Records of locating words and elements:
****************
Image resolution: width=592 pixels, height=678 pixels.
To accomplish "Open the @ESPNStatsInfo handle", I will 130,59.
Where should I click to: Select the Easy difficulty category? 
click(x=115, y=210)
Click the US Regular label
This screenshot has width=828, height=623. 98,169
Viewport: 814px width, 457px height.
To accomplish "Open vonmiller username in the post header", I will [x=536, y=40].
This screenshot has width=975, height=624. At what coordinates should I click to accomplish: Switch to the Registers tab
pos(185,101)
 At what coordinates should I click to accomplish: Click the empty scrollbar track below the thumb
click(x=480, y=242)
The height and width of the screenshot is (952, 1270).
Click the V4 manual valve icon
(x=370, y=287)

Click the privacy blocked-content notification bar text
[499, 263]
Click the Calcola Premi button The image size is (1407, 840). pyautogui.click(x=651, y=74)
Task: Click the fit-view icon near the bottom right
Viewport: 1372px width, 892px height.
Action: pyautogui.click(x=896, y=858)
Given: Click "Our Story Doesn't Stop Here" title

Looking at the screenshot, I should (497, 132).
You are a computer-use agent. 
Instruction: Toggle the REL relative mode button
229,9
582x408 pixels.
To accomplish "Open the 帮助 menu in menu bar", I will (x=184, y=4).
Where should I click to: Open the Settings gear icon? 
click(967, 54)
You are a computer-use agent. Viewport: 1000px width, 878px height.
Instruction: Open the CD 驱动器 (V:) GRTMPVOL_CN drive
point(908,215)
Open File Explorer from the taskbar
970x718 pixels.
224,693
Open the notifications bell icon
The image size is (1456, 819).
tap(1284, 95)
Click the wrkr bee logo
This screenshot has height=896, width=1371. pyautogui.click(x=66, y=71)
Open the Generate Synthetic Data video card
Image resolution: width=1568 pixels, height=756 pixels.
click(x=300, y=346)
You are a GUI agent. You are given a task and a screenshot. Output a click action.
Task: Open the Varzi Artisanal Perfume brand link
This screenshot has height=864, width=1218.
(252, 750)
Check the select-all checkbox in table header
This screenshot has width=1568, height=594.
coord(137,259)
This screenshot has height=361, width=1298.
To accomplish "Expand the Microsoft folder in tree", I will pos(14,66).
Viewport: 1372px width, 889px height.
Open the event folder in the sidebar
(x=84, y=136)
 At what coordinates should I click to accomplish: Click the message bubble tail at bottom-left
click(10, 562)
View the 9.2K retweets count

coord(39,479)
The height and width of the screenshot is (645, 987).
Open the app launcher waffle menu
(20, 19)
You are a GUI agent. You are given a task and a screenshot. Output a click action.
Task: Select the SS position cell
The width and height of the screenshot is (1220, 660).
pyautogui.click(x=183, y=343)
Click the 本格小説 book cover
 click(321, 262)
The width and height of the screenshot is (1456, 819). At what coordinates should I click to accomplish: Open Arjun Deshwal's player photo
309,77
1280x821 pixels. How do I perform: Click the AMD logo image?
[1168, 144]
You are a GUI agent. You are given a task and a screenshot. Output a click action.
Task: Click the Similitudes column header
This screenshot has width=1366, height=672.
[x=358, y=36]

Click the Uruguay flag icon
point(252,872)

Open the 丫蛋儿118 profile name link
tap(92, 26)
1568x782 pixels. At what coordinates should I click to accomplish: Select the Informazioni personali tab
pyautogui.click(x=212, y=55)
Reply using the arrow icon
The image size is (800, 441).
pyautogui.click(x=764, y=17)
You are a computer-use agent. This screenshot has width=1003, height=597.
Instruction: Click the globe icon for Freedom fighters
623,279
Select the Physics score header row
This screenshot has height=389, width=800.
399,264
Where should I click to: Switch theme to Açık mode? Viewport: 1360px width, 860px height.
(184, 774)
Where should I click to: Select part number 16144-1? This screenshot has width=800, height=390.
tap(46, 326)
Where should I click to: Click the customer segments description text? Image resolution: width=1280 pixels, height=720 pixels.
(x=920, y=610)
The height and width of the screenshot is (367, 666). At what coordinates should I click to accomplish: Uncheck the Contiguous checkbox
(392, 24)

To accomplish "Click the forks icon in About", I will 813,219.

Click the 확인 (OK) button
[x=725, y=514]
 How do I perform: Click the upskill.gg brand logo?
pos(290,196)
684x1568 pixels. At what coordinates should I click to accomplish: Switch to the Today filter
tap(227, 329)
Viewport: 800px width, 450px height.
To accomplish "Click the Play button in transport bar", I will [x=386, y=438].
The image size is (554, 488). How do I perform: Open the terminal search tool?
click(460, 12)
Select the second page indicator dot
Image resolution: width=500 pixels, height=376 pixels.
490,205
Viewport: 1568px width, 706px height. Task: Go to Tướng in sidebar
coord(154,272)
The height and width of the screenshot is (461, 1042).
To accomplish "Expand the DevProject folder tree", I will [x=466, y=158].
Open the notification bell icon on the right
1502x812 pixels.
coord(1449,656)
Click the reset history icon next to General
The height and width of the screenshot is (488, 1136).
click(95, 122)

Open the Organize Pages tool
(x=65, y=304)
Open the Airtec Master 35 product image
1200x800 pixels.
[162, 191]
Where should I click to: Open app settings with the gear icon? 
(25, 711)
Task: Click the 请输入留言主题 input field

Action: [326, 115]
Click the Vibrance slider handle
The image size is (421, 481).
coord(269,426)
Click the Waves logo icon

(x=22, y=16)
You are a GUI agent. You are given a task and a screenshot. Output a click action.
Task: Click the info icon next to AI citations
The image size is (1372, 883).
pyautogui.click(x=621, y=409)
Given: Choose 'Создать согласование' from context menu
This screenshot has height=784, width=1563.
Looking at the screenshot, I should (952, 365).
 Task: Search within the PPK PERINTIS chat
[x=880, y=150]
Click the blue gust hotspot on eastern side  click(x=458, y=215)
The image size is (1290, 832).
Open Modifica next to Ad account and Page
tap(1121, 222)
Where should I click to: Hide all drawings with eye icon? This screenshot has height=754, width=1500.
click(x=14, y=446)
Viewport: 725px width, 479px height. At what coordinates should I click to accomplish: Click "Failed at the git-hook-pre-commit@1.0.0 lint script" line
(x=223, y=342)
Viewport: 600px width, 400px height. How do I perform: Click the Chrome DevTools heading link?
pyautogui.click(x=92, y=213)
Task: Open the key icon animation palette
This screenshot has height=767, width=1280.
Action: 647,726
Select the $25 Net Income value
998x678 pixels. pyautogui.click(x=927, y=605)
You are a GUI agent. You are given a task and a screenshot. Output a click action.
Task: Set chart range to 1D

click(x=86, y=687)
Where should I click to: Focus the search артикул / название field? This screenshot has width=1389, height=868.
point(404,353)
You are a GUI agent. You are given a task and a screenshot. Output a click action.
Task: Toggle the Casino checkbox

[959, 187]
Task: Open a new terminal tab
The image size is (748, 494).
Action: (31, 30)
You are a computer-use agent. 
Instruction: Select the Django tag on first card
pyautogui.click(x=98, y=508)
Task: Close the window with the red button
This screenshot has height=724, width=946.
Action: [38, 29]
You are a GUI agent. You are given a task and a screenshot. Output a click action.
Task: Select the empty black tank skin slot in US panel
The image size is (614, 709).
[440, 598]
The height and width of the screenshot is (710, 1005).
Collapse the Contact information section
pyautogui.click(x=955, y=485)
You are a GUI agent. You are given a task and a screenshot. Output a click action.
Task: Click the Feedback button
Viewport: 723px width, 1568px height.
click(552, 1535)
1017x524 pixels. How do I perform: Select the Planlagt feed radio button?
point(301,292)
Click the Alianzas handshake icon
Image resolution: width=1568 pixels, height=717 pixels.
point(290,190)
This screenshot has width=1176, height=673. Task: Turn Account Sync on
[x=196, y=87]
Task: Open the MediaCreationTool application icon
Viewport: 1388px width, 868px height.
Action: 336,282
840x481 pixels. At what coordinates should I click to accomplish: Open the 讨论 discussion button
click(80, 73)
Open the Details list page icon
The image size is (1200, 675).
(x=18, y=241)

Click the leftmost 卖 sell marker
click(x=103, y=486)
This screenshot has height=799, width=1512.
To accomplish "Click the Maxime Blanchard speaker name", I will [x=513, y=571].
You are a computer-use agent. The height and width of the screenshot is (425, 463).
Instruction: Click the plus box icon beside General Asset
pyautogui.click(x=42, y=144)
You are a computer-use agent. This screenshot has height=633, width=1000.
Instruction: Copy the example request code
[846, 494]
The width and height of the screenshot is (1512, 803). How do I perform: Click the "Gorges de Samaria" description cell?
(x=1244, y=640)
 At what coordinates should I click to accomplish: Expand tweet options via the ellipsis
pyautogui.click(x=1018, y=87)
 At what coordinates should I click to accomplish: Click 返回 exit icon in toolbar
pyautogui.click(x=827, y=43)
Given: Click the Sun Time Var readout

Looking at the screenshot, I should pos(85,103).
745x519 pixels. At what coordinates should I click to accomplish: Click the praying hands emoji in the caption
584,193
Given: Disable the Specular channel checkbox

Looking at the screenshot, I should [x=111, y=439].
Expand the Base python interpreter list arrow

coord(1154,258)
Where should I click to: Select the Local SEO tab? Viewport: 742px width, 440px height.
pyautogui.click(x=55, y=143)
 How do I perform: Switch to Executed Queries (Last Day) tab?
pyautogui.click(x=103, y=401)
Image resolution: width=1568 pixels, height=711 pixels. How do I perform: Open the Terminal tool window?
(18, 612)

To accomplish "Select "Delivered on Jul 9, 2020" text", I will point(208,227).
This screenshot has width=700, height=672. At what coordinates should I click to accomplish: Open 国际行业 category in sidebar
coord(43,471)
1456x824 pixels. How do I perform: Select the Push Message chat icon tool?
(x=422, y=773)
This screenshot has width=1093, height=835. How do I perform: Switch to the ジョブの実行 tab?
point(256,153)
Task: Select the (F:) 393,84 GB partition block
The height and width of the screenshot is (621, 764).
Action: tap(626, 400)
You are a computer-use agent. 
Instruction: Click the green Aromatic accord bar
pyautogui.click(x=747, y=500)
****************
> [Short exercise] Echo everything in the records above from the line containing "has height=633, width=1000." down to the line containing "pyautogui.click(x=1018, y=87)", including both of those lines.

> [Response]
You are a computer-use agent. This screenshot has height=633, width=1000.
Instruction: Copy the example request code
[846, 494]
The width and height of the screenshot is (1512, 803). How do I perform: Click the "Gorges de Samaria" description cell?
(x=1244, y=640)
 At what coordinates should I click to accomplish: Expand tweet options via the ellipsis
pyautogui.click(x=1018, y=87)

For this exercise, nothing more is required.